Lewis Hamilton will miss first practice for the Spanish Grand Prix, with Ferrari handing his SF-26 to junior driver Dino Beganovic as it completes Formula 1’s rookie-running requirement at Barcelona-Catalunya.
The decision leaves Hamilton with only two practice sessions instead of the usual three before qualifying and Sunday’s race, a notable trade-off at a circuit teams often use as a clear performance reference.
Ferrari’s move comes under the 2026 rule requiring teams to field a driver with fewer than two Grand Prix starts four times across the season. One summary of the regulation also notes that each full-time driver must give up their seat twice during the year.
For Beganovic, it will be another significant step in his Ferrari development path. The Ferrari Driver Academy member is currently sixth in the Formula 2 standings after finishing seventh in the championship last year, and this will be his third Formula 1 race-weekend appearance after FP1 outings for Ferrari in Bahrain and Austria in 2025.
Dino Beganovic, Ferrari Driver Academy member, said his main target is to adapt quickly to the current car. “Clearly, this is still a very new car for me because of the regulation changes and everything that comes with them, so the priority is to get up to speed as quickly as possible,” he said. He added that his aim is “to do the job the team requires of me, provide useful feedback, and adapt to the car as much as possible.”

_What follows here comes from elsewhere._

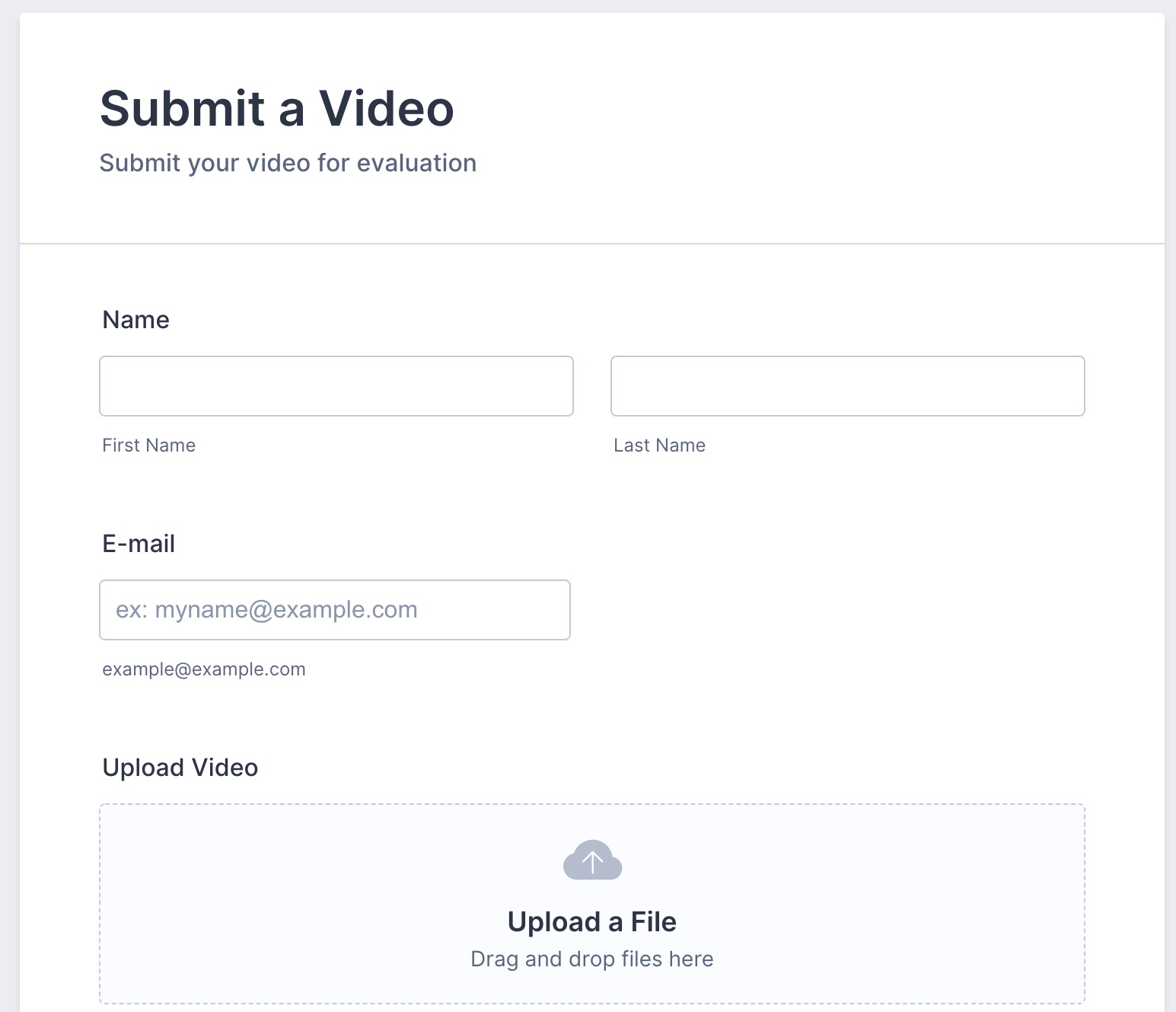Screen dimensions: 1176x1012
Task: Select the E-mail address input field
Action: point(335,610)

That matters more than usual in Barcelona. The Circuit de Barcelona-Catalunya is widely treated as a full-track test of a car’s real pace, and several teams have chosen this weekend to run rookies in FP1. Nearly a third of the grid is set to feature substitute drivers in the session, including Leonardo Fornaroli for McLaren, Luke Browning for Williams, Ayumu Iwasa for Red Bull, Paul Aron for Audi and Frederik Vesti for Mercedes.
For Ferrari, the rookie obligation is now met at one of the calendar’s key measuring-stick circuits, but the cost is reduced preparation time for Hamilton on a weekend where the competitive picture tends to come into sharper focus.